High Court OKs Sex Discrimination

“Ain’t I a Woman?”

An all-male majority on the U.S. Supreme Court has sanctioned insidious sex discrimination in the Hobby Lobby case.

In its decision, the majority states that a privately-held for-profit corporation does not have to follow federal regulations requiring employers to provide workers with an  insurance plan that includes, among other things,  no-cost contraceptives. The majority upheld Hobby Lobby‘s religious objection to paying for contraceptives. lodged under the Religious Freedom Restoration Act.  So Hobby Lobby does not have to provide no-cost contraceptives under its insurance plan.

Only women use the contraceptives at issue in the Hobby Lobby case.

Justice Samuel Alito, who wrote the majority opinion,  refers to the issue of discrimination in the context of  fears that an employer might lodge a religious objections involving race discrimination.  For example, suppose a restaurant owner doesn’t want to serve blacks for religious reasons. Justice Alito writes:

“The principal dissent raises the possibility that discrimination in hiring, for example on the basis of race, might be cloaked as religious practice to escape legal sanction. Our decision today provides no such shield. The Government has a compelling interest in providing an equal opportunity to participate in the workforce without regard to race, and prohibitions on racial discrimination are precisely tailored to achieve that critical goal.”

Okay, so the Court makes it clear it will not countenance religious objections that are based on race discrimination.  But why then has the Court approved religious objections that are  based on sex discrimination?

It does not denigrate the abhorrent history of racism in the United States to assert  that the government also has – or  at least should have – a compelling interest in providing equal opportunity for women to participate in the workforce without regard to sex.  Not just women – also older workers, the disabled, other religious groups, etc.

Compelling?

The tug of war between compelling and non-compelling discrimination has been going on since before 1869 when Congress passed the Fifteenth Amendment giving African-American men the right to vote – but not African-American women.

Sojourner Truth was an African-American woman who was born into slavery and  escaped with her daughter to become an abolitionist and women’s rights activist.

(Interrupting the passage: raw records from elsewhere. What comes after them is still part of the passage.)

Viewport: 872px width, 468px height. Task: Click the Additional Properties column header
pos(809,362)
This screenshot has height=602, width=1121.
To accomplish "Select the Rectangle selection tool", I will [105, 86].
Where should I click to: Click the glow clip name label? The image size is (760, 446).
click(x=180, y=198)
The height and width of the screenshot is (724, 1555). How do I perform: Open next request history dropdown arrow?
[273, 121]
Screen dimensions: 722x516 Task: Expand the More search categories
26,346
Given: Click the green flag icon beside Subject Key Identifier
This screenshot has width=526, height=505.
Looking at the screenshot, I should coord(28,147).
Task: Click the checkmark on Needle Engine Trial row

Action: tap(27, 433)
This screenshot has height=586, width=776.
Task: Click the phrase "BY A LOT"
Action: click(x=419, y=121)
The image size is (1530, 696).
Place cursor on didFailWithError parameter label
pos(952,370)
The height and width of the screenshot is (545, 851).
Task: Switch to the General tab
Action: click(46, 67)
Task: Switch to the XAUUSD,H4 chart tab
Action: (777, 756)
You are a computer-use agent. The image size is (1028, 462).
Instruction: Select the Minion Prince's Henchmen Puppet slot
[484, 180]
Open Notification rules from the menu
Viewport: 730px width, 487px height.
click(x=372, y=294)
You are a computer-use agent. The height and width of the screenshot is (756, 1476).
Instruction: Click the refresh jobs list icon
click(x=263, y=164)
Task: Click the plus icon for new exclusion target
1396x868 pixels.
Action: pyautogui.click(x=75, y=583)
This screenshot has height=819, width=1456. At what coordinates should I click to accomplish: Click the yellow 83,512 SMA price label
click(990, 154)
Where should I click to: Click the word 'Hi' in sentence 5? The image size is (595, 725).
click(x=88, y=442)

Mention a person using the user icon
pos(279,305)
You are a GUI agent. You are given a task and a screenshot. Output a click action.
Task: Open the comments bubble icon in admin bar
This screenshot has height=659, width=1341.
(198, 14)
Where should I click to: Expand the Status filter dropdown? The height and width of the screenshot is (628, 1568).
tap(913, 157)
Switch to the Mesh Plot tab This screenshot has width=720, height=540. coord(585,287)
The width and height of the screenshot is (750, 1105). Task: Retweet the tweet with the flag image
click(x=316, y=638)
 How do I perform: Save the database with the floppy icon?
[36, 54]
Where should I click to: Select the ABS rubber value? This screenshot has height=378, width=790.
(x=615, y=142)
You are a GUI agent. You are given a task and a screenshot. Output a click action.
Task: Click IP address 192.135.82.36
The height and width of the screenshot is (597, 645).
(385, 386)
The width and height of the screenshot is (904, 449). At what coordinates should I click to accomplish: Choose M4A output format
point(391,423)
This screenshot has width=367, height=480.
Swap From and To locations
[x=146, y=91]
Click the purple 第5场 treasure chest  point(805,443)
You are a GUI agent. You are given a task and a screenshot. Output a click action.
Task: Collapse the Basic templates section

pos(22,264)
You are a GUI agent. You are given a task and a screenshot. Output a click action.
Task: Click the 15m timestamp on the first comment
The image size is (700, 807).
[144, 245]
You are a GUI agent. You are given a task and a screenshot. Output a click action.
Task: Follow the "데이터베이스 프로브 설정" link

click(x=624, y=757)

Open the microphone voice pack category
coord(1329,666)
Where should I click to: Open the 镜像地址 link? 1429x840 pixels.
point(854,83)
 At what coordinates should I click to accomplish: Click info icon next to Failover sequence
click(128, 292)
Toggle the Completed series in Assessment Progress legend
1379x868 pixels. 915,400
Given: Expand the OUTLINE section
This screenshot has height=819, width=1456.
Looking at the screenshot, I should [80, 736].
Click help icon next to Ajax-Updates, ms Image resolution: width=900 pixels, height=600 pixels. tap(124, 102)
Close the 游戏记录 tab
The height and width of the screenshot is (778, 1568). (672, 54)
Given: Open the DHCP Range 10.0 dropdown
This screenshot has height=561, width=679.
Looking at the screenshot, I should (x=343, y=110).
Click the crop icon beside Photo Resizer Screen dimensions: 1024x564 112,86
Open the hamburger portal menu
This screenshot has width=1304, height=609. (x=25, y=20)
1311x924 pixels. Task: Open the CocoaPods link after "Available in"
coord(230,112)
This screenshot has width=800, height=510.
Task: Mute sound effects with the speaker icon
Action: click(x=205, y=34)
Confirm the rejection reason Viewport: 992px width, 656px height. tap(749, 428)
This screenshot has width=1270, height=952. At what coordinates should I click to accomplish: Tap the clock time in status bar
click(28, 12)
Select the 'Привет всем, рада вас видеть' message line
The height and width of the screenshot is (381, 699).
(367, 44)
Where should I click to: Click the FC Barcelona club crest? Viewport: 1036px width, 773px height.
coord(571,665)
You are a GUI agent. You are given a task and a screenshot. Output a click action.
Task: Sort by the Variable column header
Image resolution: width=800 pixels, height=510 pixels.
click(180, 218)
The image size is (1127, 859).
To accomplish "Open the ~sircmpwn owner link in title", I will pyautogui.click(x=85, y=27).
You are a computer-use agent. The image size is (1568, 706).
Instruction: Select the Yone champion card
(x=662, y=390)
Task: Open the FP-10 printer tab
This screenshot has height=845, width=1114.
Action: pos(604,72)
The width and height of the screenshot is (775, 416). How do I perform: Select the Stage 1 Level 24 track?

She delivered a famous speech at a suffragist convention in New York in 1851 in which she asserted that women are entitled to the same rights as men.

“That man over there say that women needs to be helped into carriages, lifted over ditches, and to have the best place everywhere. Nobody ever helps me into carriages, or over mud-puddles, or gives me any best place! And ain’t I a woman? Look at me! Look at my arm! I have ploughed, and planted, and gathered into barns, and no man could head me! And ain’t I a woman? I could work as much and eat as much as a man-when I could get it-and bear the lash as well! And ain’t I a woman? and when I cried out with my mother’s grief, none but Jesus heard me. And ain’t I a woman?

Sojourner Truth also dispatched  the religious argument for denying women the right to vote.  “Then that little man in black there, he says women can’t have as much rights as men, because Christ wasn’t a woman! Where did your Christ come from?  … From God and a woman! Men had nothing to do with Him.”